## Your instructions
Convert the rows below into a Markdown table with the columns No and Line, giving one line per table row with its sequence number and leaving out blank lines.
.....
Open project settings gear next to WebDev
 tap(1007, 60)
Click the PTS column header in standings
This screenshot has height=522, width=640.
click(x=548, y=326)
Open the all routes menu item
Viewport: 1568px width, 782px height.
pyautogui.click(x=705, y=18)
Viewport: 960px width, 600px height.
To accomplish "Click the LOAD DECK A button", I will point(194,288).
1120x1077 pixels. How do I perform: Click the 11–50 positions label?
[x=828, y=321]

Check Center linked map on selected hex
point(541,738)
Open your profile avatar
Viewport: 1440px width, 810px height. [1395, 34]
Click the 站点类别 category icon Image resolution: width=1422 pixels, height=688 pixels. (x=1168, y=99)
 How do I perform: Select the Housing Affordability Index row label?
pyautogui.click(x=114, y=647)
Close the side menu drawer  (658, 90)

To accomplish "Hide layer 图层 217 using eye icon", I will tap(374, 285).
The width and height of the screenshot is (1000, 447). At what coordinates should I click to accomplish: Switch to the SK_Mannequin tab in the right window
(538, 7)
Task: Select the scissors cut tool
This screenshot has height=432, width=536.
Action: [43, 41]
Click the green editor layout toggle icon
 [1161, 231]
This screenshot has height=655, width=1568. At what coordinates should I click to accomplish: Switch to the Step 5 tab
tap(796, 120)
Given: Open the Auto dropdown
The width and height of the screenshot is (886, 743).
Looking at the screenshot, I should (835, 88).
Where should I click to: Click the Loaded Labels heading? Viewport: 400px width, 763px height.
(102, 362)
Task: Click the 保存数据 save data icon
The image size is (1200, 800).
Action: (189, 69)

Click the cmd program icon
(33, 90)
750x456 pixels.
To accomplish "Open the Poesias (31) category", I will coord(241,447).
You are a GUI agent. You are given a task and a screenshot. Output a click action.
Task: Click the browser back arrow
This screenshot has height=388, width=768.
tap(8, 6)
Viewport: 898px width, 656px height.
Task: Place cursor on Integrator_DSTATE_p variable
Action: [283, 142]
.....
## Correct answer
| No | Line |
|---|---|
| 1 | Open project settings gear next to WebDev |
| 2 |  tap(1007, 60) |
| 3 | Click the PTS column header in standings |
| 4 | This screenshot has height=522, width=640. |
| 5 | click(x=548, y=326) |
| 6 | Open the all routes menu item |
| 7 | Viewport: 1568px width, 782px height. |
| 8 | pyautogui.click(x=705, y=18) |
| 9 | Viewport: 960px width, 600px height. |
| 10 | To accomplish "Click the LOAD DECK A button", I will point(194,288). |
| 11 | 1120x1077 pixels. How do I perform: Click the 11–50 positions label? |
| 12 | [x=828, y=321] |
| 13 | Check Center linked map on selected hex |
| 14 | point(541,738) |
| 15 | Open your profile avatar |
| 16 | Viewport: 1440px width, 810px height. [1395, 34] |
| 17 | Click the 站点类别 category icon Image resolution: width=1422 pixels, height=688 pixels. (x=1168, y=99) |
| 18 |  How do I perform: Select the Housing Affordability Index row label? |
| 19 | pyautogui.click(x=114, y=647) |
| 20 | Close the side menu drawer  (658, 90) |
| 21 | To accomplish "Hide layer 图层 217 using eye icon", I will tap(374, 285). |
| 22 | The width and height of the screenshot is (1000, 447). At what coordinates should I click to accomplish: Switch to the SK_Mannequin tab in the right window |
| 23 | (538, 7) |
| 24 | Task: Select the scissors cut tool |
| 25 | This screenshot has height=432, width=536. |
| 26 | Action: [43, 41] |
| 27 | Click the green editor layout toggle icon |
| 28 |  [1161, 231] |
| 29 | This screenshot has height=655, width=1568. At what coordinates should I click to accomplish: Switch to the Step 5 tab |
| 30 | tap(796, 120) |
| 31 | Given: Open the Auto dropdown |
| 32 | The width and height of the screenshot is (886, 743). |
| 33 | Looking at the screenshot, I should (835, 88). |
| 34 | Where should I click to: Click the Loaded Labels heading? Viewport: 400px width, 763px height. |
| 35 | (102, 362) |
| 36 | Task: Click the 保存数据 save data icon |
| 37 | The image size is (1200, 800). |
| 38 | Action: (189, 69) |
| 39 | Click the cmd program icon |
| 40 | (33, 90) |
| 41 | 750x456 pixels. |
| 42 | To accomplish "Open the Poesias (31) category", I will coord(241,447). |
| 43 | You are a GUI agent. You are given a task and a screenshot. Output a click action. |
| 44 | Task: Click the browser back arrow |
| 45 | This screenshot has height=388, width=768. |
| 46 | tap(8, 6) |
| 47 | Viewport: 898px width, 656px height. |
| 48 | Task: Place cursor on Integrator_DSTATE_p variable |
| 49 | Action: [283, 142] |